Coronidium adenophorum

Scientific classification
- Kingdom: Plantae
- Clade: Tracheophytes
- Clade: Angiosperms
- Clade: Eudicots
- Clade: Asterids
- Order: Asterales
- Family: Asteraceae
- Genus: Coronidium
- Species: C. adenophorum
- Binomial name: Coronidium adenophorum (F.Muell.) Paul G. Wilson
- Synonyms: Helichrysum adenophorum F.Muell.; Helichrysum adenophorum F.Muell. var. adenophorum;

= Coronidium adenophorum =

- Authority: (F.Muell.) Paul G. Wilson
- Synonyms: Helichrysum adenophorum F.Muell., Helichrysum adenophorum F.Muell. var. adenophorum

Species of flowering plant

Coronidium adenophorum, commonly known as branched everlasting, is a flowering plant in the family Asteraceae. It is an erect, single-stemmed, annual or biennial herb with sessile linear leaves, solitary heads of white flowers and is endemic to the south-east of mainland Australia.

==Description==
Coronidium adenophorum is an erect, single-stemmed annual or biennial herb that typically grows to a height of 50 cm and has stems covered with glandular hairs. Its leaves are sessile, linear, 60 mm long and covered with glandular hairs. The flowers are borne in a hemispherical head 45 mm in diameter with white involucral bracts at the base, the outer bracts are sessile, the intermediate bracts narrowly oblong and the innermost bracts are shorter and prominently covered with soft hairs. Flowering occurs between October and March, and the cypselas are about 1.5 mm long with thread-like pappus bristles.

==Taxonomy==
This species was first described in 1855 by Ferdinand von Mueller who gave it the name Helichrysum adenophorum in the Transactions and Proceedings of the Victorian Institute for the Advancement of Science, from specimens collected amongst rocks on the south coast of Kangaroo Island. In 2008, Paul Graham Wilson transferred the species to Coronidium as C. adenophorum in the journal Nuytsia. The specific epithet (adenophorum) means 'to bear or produce glands".

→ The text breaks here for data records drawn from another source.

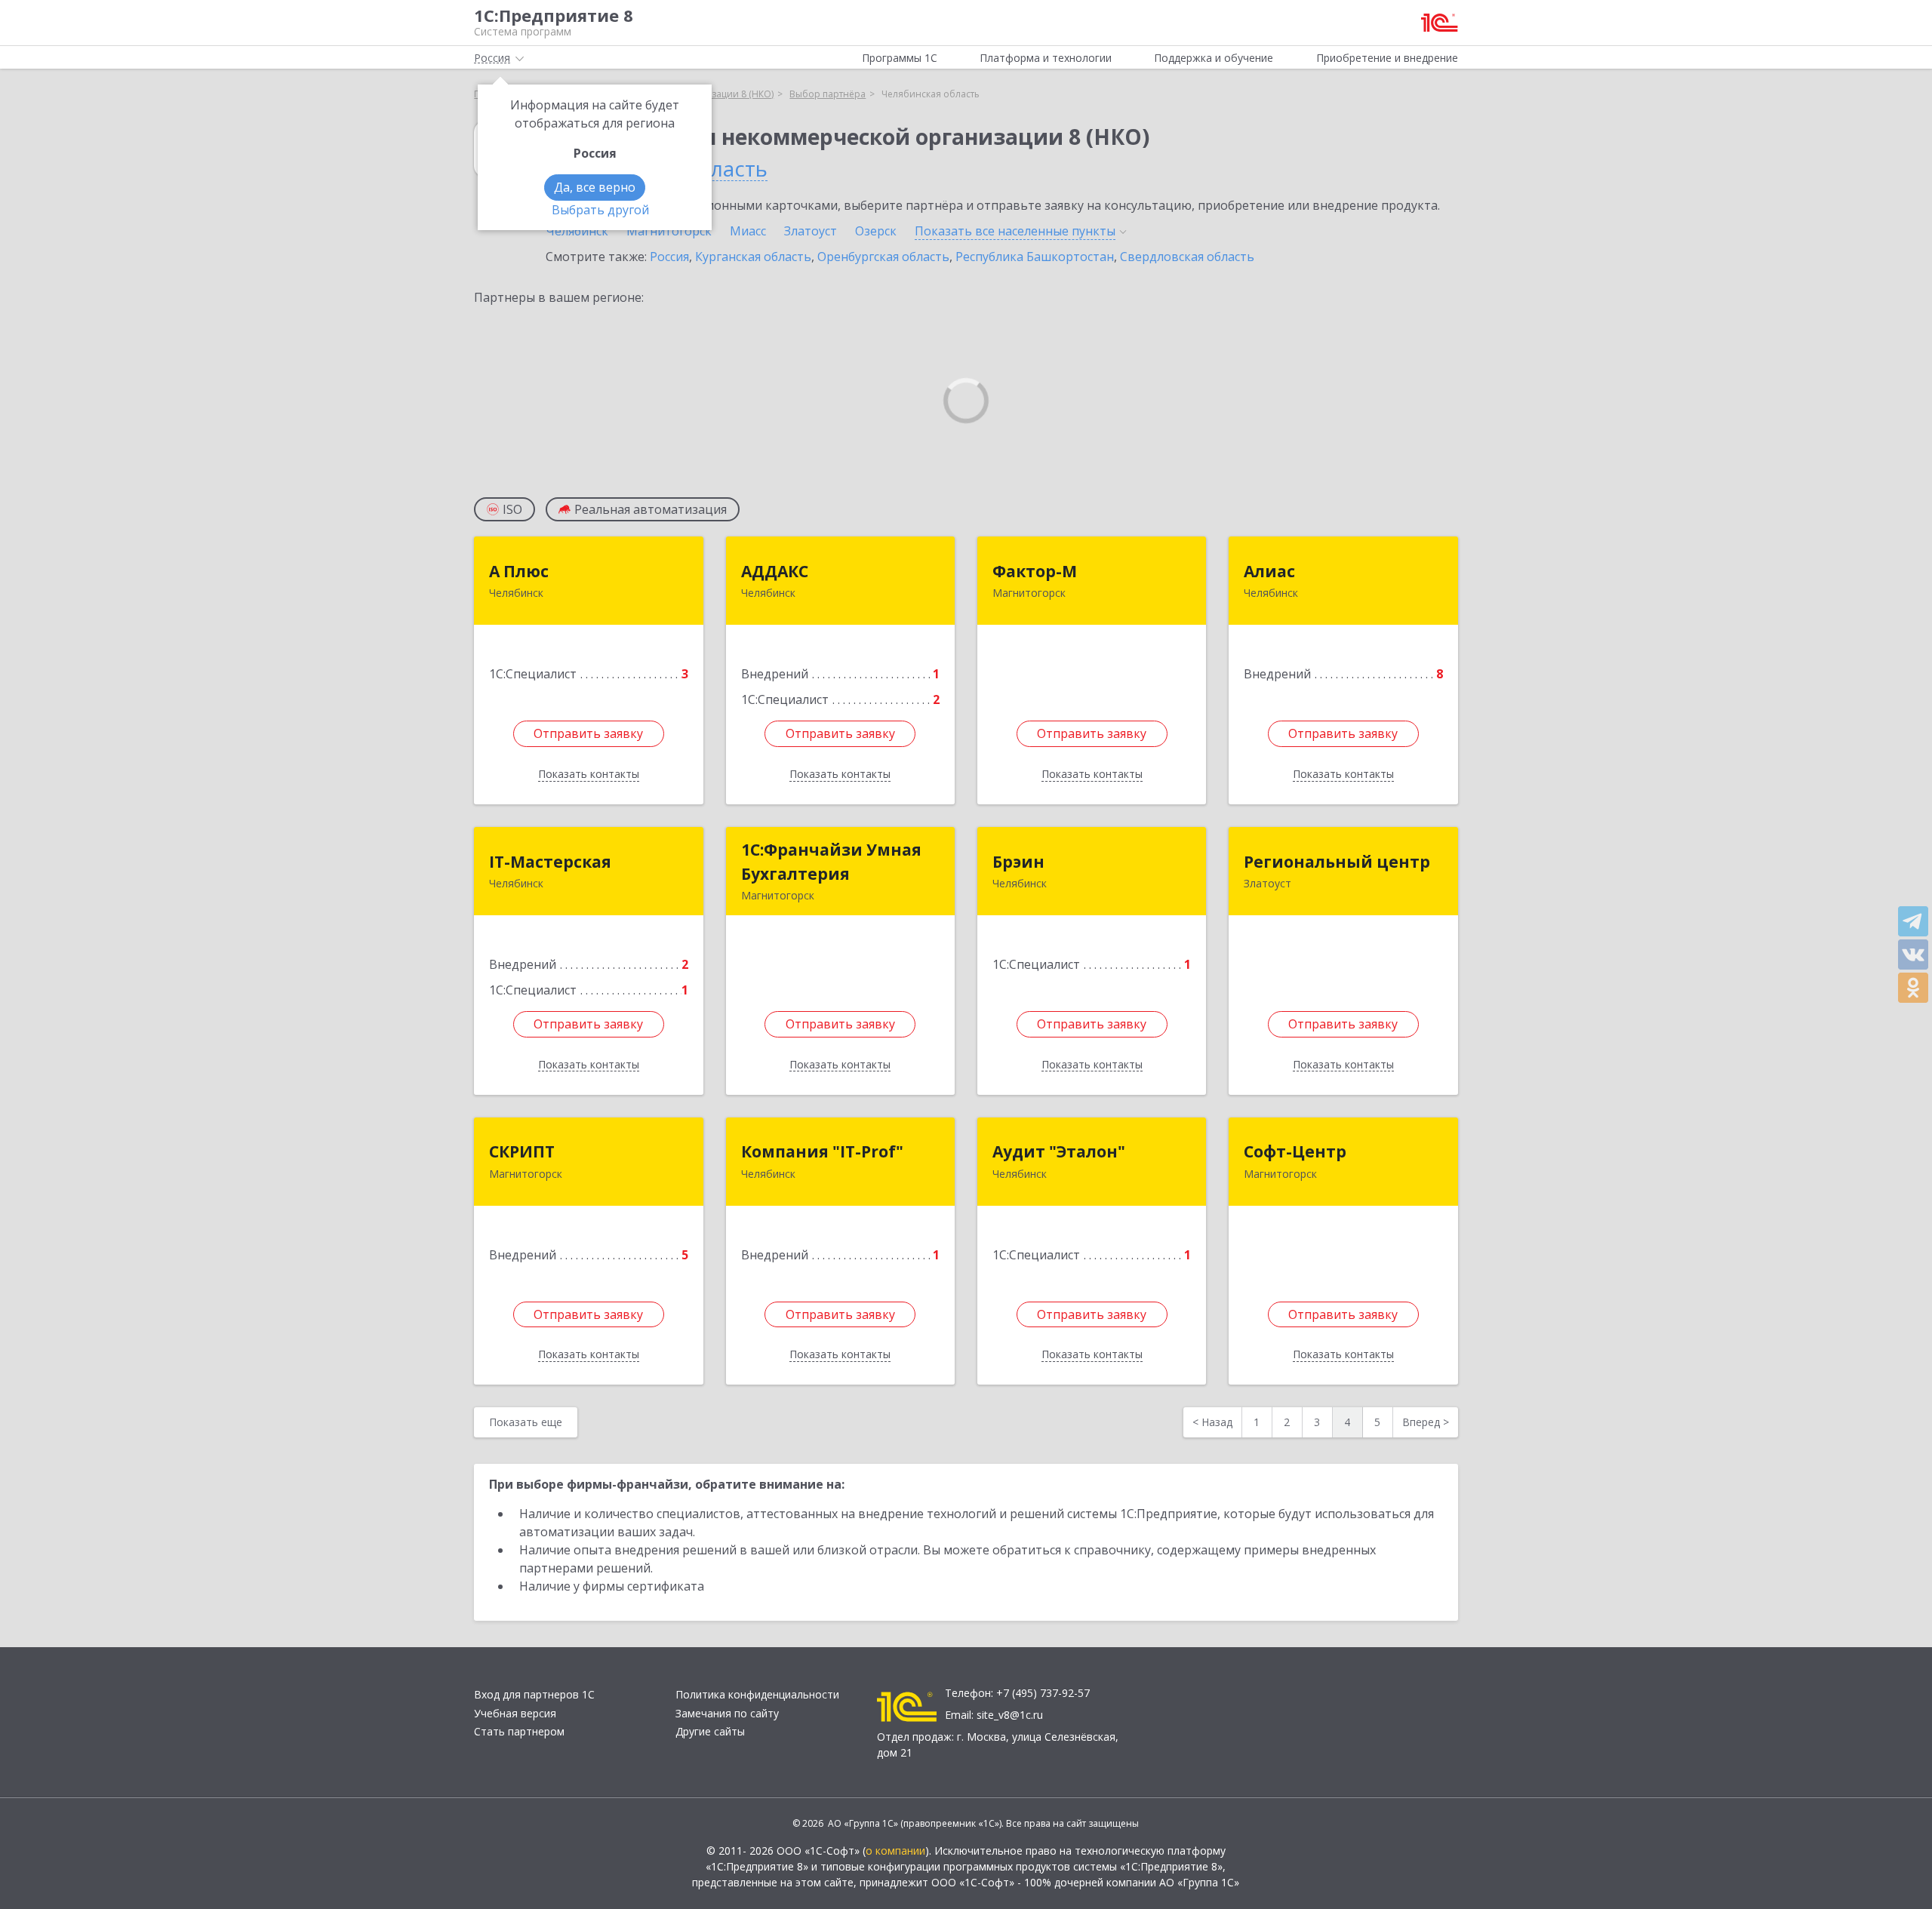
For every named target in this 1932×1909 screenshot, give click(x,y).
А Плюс (519, 571)
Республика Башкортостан (1034, 256)
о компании (895, 1850)
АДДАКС (774, 571)
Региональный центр (1337, 861)
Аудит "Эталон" (1058, 1151)
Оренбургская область (883, 256)
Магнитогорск (669, 231)
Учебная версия (515, 1713)
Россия (669, 256)
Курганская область (753, 256)
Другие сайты (710, 1731)
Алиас (1269, 571)
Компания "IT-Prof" (822, 1151)
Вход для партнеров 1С (534, 1694)
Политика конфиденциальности (757, 1694)
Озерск (876, 231)
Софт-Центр (1295, 1151)
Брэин (1018, 861)
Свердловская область (1187, 256)
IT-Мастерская (550, 861)
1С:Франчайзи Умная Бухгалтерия (831, 861)
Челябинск (577, 231)
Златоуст (810, 231)
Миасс (748, 231)
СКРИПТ (522, 1151)
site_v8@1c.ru (1010, 1715)
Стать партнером (519, 1731)
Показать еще (525, 1422)
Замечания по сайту (727, 1713)
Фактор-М (1034, 571)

==Distribution and habitat==
Branched everlasting is found on Kangaroo Island, in the Murray–Darling basin and the south-east of South Australia, in dune mallee in the Big Desert south of Murrayville and in heathy woodland on Mt Abrupt in the Grampians.

==Conservation status==
Coronidium adenophorum is listed as "endangered" under the Victorian Government Flora and Fauna Guarantee Act 1988.